(Stored items)

◆ ◆ ◆ ◆ ◆

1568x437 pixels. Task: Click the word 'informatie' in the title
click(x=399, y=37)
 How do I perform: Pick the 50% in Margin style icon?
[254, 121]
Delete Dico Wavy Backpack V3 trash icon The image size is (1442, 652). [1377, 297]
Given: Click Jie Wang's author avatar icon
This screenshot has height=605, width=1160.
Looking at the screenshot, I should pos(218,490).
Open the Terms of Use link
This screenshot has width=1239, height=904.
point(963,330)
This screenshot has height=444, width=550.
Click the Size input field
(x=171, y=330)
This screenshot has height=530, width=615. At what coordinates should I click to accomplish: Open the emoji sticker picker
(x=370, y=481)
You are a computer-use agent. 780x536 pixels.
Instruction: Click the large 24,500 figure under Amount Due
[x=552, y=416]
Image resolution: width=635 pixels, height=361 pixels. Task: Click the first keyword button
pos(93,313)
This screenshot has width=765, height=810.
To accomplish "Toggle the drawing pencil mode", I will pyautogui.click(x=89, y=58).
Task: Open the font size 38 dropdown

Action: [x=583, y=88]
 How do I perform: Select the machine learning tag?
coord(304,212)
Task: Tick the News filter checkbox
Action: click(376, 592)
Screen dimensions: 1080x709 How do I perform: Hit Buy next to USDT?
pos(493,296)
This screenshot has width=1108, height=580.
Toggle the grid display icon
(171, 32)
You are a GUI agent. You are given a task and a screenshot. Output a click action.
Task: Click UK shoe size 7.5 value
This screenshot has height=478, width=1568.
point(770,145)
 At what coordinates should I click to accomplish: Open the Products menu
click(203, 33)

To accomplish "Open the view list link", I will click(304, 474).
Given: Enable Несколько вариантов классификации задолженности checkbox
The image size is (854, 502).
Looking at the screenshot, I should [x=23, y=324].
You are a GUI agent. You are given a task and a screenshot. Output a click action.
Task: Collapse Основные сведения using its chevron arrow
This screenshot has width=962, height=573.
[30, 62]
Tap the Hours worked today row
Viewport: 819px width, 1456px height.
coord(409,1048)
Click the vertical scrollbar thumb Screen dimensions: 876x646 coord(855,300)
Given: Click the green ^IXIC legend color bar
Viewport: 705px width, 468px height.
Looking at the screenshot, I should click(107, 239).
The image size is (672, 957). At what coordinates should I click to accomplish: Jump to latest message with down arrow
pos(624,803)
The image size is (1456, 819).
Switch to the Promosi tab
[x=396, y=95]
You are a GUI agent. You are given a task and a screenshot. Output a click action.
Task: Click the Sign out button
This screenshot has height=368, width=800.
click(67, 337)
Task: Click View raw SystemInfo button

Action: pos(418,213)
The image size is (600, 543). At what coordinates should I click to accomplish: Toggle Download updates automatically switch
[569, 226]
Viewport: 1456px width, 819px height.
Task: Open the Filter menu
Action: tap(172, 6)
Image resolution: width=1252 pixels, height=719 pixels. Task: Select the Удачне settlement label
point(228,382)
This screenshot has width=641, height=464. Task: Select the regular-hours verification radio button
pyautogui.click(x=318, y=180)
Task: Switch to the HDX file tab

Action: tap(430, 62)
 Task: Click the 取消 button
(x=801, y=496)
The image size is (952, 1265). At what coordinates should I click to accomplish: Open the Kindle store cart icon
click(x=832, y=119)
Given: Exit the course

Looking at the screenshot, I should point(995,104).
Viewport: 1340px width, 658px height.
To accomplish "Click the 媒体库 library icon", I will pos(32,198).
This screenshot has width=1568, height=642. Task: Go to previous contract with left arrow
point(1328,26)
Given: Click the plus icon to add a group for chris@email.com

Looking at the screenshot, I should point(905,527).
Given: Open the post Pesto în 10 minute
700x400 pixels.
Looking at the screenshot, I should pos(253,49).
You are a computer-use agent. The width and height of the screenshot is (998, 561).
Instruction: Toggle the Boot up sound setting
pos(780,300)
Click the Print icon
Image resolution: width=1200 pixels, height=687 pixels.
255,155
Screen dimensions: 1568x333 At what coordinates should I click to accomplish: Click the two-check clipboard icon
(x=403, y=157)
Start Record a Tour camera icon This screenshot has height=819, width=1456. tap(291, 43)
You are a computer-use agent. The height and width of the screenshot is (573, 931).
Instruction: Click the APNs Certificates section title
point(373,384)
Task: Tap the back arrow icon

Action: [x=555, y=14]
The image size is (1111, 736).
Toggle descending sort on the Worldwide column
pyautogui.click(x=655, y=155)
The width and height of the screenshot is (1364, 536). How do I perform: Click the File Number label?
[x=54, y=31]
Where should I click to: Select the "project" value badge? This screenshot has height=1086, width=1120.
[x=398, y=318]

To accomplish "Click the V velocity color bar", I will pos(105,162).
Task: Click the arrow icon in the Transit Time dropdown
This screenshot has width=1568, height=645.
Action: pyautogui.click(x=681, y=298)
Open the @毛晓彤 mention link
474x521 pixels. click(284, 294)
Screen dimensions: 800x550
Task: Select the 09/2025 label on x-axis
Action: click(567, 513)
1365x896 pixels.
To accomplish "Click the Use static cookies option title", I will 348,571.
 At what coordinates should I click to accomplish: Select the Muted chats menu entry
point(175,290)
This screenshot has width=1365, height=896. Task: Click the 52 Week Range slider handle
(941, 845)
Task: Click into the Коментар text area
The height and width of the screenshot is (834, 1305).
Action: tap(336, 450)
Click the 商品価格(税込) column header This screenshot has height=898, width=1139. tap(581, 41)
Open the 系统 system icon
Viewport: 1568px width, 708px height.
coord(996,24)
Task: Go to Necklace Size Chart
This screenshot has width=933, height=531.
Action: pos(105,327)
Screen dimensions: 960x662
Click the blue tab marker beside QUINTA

◆ ◆ ◆ ◆ ◆

## [WORK REQUEST]
The entries above should be set down again exactly as they appear.

## [RESPONSE BOX]
1568x437 pixels. Task: Click the word 'informatie' in the title
click(x=399, y=37)
 How do I perform: Pick the 50% in Margin style icon?
[254, 121]
Delete Dico Wavy Backpack V3 trash icon The image size is (1442, 652). [1377, 297]
Given: Click Jie Wang's author avatar icon
This screenshot has height=605, width=1160.
Looking at the screenshot, I should pos(218,490).
Open the Terms of Use link
This screenshot has width=1239, height=904.
point(963,330)
This screenshot has height=444, width=550.
Click the Size input field
(x=171, y=330)
This screenshot has height=530, width=615. At what coordinates should I click to accomplish: Open the emoji sticker picker
(x=370, y=481)
You are a computer-use agent. 780x536 pixels.
Instruction: Click the large 24,500 figure under Amount Due
[x=552, y=416]
Image resolution: width=635 pixels, height=361 pixels. Task: Click the first keyword button
pos(93,313)
This screenshot has width=765, height=810.
To accomplish "Toggle the drawing pencil mode", I will pyautogui.click(x=89, y=58).
Task: Open the font size 38 dropdown

Action: [x=583, y=88]
 How do I perform: Select the machine learning tag?
coord(304,212)
Task: Tick the News filter checkbox
Action: click(376, 592)
Screen dimensions: 1080x709 How do I perform: Hit Buy next to USDT?
pos(493,296)
This screenshot has width=1108, height=580.
Toggle the grid display icon
(171, 32)
You are a GUI agent. You are given a task and a screenshot. Output a click action.
Task: Click UK shoe size 7.5 value
This screenshot has height=478, width=1568.
point(770,145)
 At what coordinates should I click to accomplish: Open the Products menu
click(203, 33)

To accomplish "Open the view list link", I will click(304, 474).
Given: Enable Несколько вариантов классификации задолженности checkbox
The image size is (854, 502).
Looking at the screenshot, I should [x=23, y=324].
You are a GUI agent. You are given a task and a screenshot. Output a click action.
Task: Collapse Основные сведения using its chevron arrow
This screenshot has width=962, height=573.
[30, 62]
Tap the Hours worked today row
Viewport: 819px width, 1456px height.
coord(409,1048)
Click the vertical scrollbar thumb Screen dimensions: 876x646 coord(855,300)
Given: Click the green ^IXIC legend color bar
Viewport: 705px width, 468px height.
Looking at the screenshot, I should click(107, 239).
The image size is (672, 957). At what coordinates should I click to accomplish: Jump to latest message with down arrow
pos(624,803)
The image size is (1456, 819).
Switch to the Promosi tab
[x=396, y=95]
You are a GUI agent. You are given a task and a screenshot. Output a click action.
Task: Click the Sign out button
This screenshot has height=368, width=800.
click(67, 337)
Task: Click View raw SystemInfo button

Action: pos(418,213)
The image size is (600, 543). At what coordinates should I click to accomplish: Toggle Download updates automatically switch
[569, 226]
Viewport: 1456px width, 819px height.
Task: Open the Filter menu
Action: tap(172, 6)
Image resolution: width=1252 pixels, height=719 pixels. Task: Select the Удачне settlement label
point(228,382)
This screenshot has width=641, height=464. Task: Select the regular-hours verification radio button
pyautogui.click(x=318, y=180)
Task: Switch to the HDX file tab

Action: tap(430, 62)
 Task: Click the 取消 button
(x=801, y=496)
The image size is (952, 1265). At what coordinates should I click to accomplish: Open the Kindle store cart icon
click(x=832, y=119)
Given: Exit the course

Looking at the screenshot, I should point(995,104).
Viewport: 1340px width, 658px height.
To accomplish "Click the 媒体库 library icon", I will pos(32,198).
This screenshot has width=1568, height=642. Task: Go to previous contract with left arrow
point(1328,26)
Given: Click the plus icon to add a group for chris@email.com

Looking at the screenshot, I should point(905,527).
Given: Open the post Pesto în 10 minute
700x400 pixels.
Looking at the screenshot, I should pos(253,49).
You are a computer-use agent. The width and height of the screenshot is (998, 561).
Instruction: Toggle the Boot up sound setting
pos(780,300)
Click the Print icon
Image resolution: width=1200 pixels, height=687 pixels.
255,155
Screen dimensions: 1568x333 At what coordinates should I click to accomplish: Click the two-check clipboard icon
(x=403, y=157)
Start Record a Tour camera icon This screenshot has height=819, width=1456. tap(291, 43)
You are a computer-use agent. The height and width of the screenshot is (573, 931).
Instruction: Click the APNs Certificates section title
point(373,384)
Task: Tap the back arrow icon

Action: [x=555, y=14]
The image size is (1111, 736).
Toggle descending sort on the Worldwide column
pyautogui.click(x=655, y=155)
The width and height of the screenshot is (1364, 536). How do I perform: Click the File Number label?
[x=54, y=31]
Where should I click to: Select the "project" value badge? This screenshot has height=1086, width=1120.
[x=398, y=318]

To accomplish "Click the V velocity color bar", I will pos(105,162).
Task: Click the arrow icon in the Transit Time dropdown
This screenshot has width=1568, height=645.
Action: pyautogui.click(x=681, y=298)
Open the @毛晓彤 mention link
474x521 pixels. click(284, 294)
Screen dimensions: 800x550
Task: Select the 09/2025 label on x-axis
Action: click(567, 513)
1365x896 pixels.
To accomplish "Click the Use static cookies option title", I will 348,571.
 At what coordinates should I click to accomplish: Select the Muted chats menu entry
point(175,290)
This screenshot has width=1365, height=896. Task: Click the 52 Week Range slider handle
(941, 845)
Task: Click into the Коментар text area
The height and width of the screenshot is (834, 1305).
Action: tap(336, 450)
Click the 商品価格(税込) column header This screenshot has height=898, width=1139. tap(581, 41)
Open the 系统 system icon
Viewport: 1568px width, 708px height.
coord(996,24)
Task: Go to Necklace Size Chart
This screenshot has width=933, height=531.
Action: pos(105,327)
Screen dimensions: 960x662
Click the blue tab marker beside QUINTA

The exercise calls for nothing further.